2015年、デビュー作「A Curious Tale of Trials + Persons」を発表。以降、自身の体験や社会へのまなざしを込めた深い歌詞と、型にはまらない挑戦的な音作りで作品を世に送り出します。
2019年の「Grey Area」は、英国の権威ある音楽賞マーキュリー・プライズにノミネート。さらにアイヴァー・ノヴェロ賞やNMEアワーズで最優秀アルバム賞を受賞し、その名を確かなものとしました。
そして2021年、キャリアの集大成といえる「Sometimes I Might Be Introvert」をリリース。この作品は批評家から「2021年のベストアルバム」と絶賛され、ついにマーキュリー・プライズを受賞。さらにブリット・アワードでは最優秀新人アーティストにも輝きました。

今回そんな彼女のご紹介したい動画はYoutubeで2020/10/09公開された「Stillness Medley」の映像です。

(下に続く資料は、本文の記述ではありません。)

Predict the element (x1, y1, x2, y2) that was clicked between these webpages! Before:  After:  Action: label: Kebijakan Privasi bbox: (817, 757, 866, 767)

観客を引き込むような独特の引力があります。毒のある恋愛関係をリリカルに描いたこの曲で場の空気をつくり上げたあと、シムズはマイクを持ったまま客席に語りかけます。
「『Stillness In Wonderland』というアルバムをつくった頃、私はまだ自分自身を探している若い女性だった」

スポットライトの中でアーティストが素顔をさらす、あの数分間こそがこのパフォーマンスの核心です。「音楽は大好きだけど、ツアーに出ると孤独になる。家族にも友達にも会えない」という言葉を受けて演奏されるバラードは、歌詞のひとつひとつに重みが生まれます。

“hoping love is around the corner for me / don’t wanna be single forever”
世界的なアーティストとしての顔と、ひとりの人間としての正直な感情が交差するこの瞬間に、胸を突かれる人は少なくないはずです。

さらにメドレーは、「誰も私のつぶやきに反応しなかった時代の話」へと転換していきます。「業界の仕掛け人だと言われた。でも私は独力でここまで来た。私ができたんだから、誰だってできる」——その言葉のあとに炸裂するラップは、圧倒的な説得力を持ちます。観客の歓声と一体になるクライマックスは、画面越しでも鳥肌が立つほどです。

ステージ上で笑い、語り、吐き出し、そして全力でラップする——たった9分間でこれほど心が動かされるライブ映像は、そうそうありません。まだ観ていないなら、今すぐ再生する価値があります。